__ACTIVITY__.
Your output should be the lines from the one containing "Where should I" through the last line below, both ends included, exactly as written and free of pictures.

__AVAILABLE DATA__.

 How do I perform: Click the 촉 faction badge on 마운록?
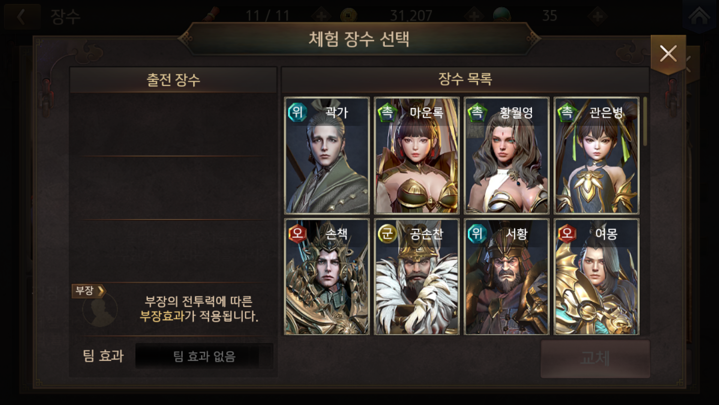click(x=387, y=112)
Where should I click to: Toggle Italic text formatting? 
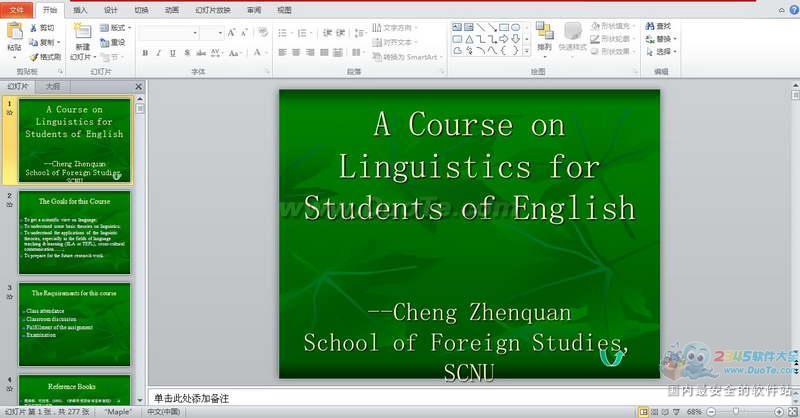click(x=159, y=53)
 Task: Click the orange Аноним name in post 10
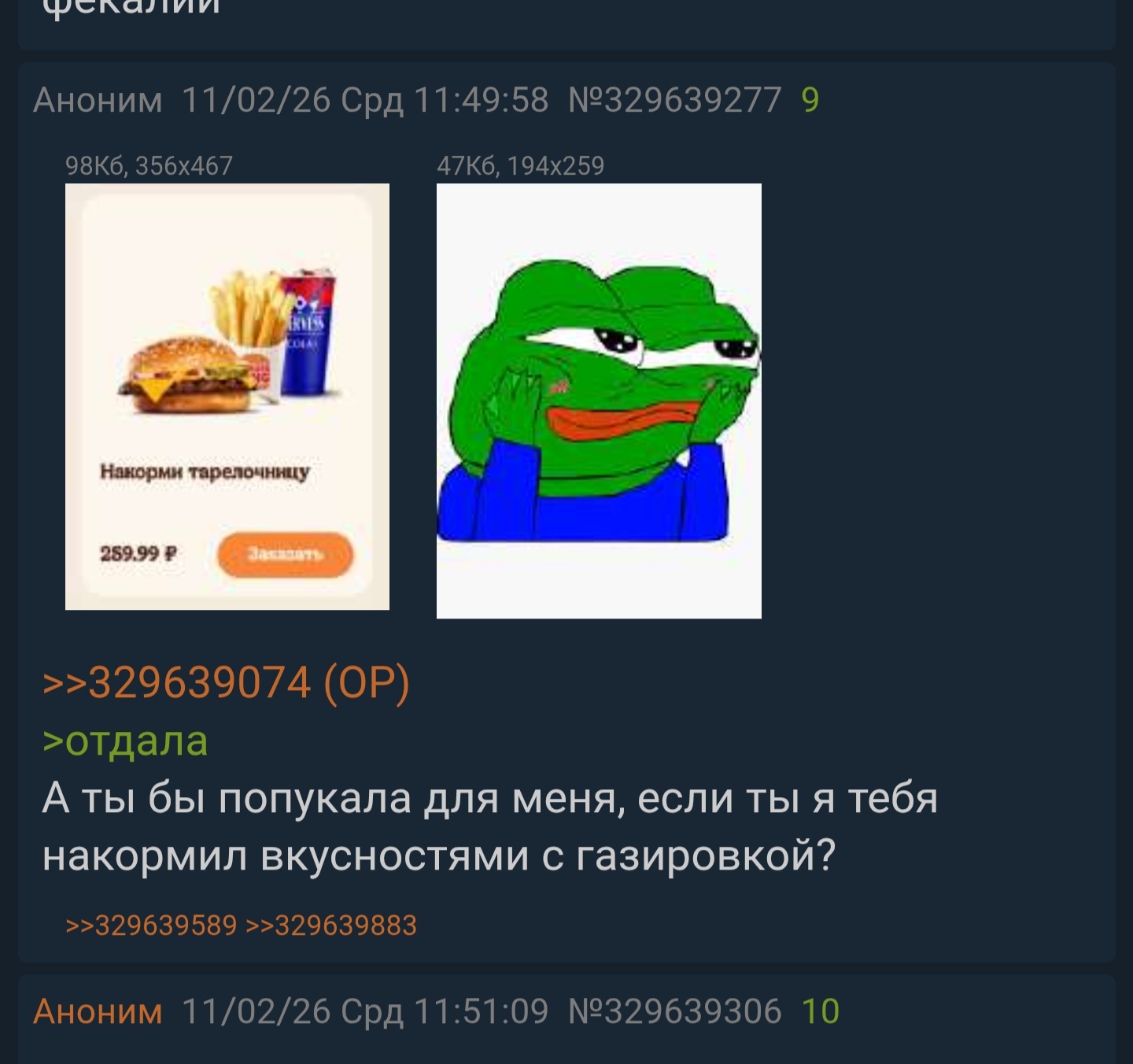(x=98, y=1011)
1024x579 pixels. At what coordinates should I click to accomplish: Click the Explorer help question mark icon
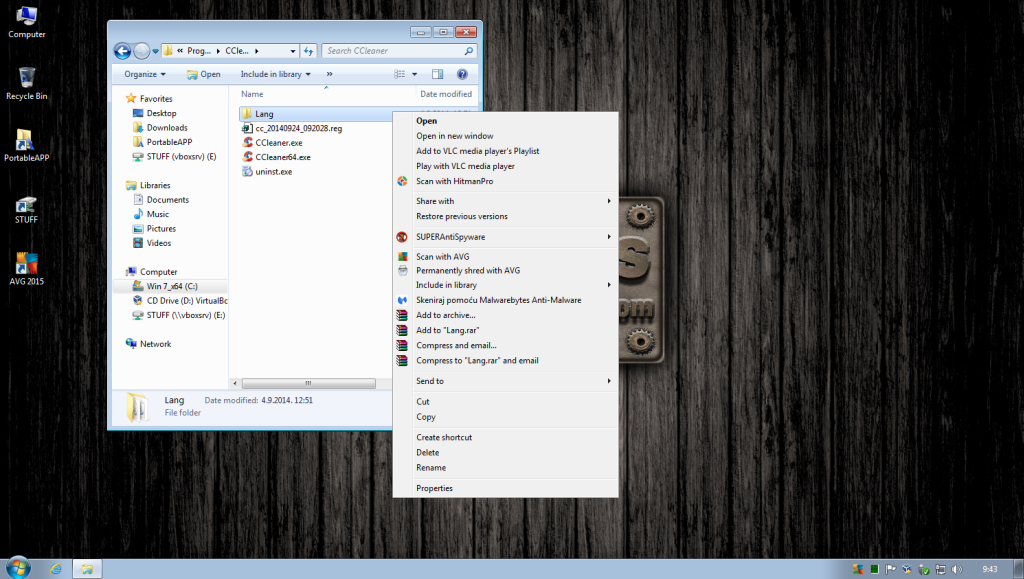coord(462,74)
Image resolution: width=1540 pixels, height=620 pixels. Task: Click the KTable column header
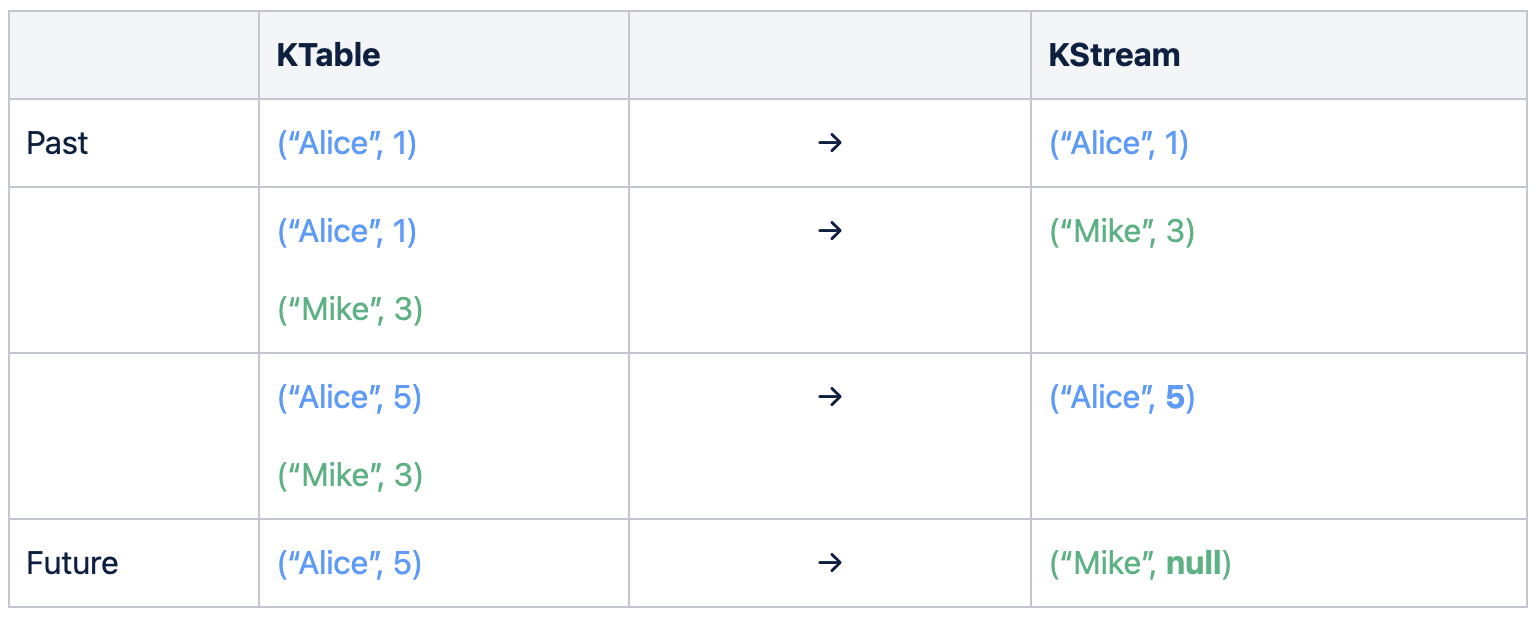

__SOLUTION TO THE PROBLEM__.
Where should I click to: Toggle Italic text formatting? 
click(x=159, y=53)
 Task: Click the orange Аноним name in post 10
(x=98, y=1011)
1024x579 pixels. At what coordinates should I click to accomplish: Click the Explorer help question mark icon
coord(462,74)
Image resolution: width=1540 pixels, height=620 pixels. Task: Click the KTable column header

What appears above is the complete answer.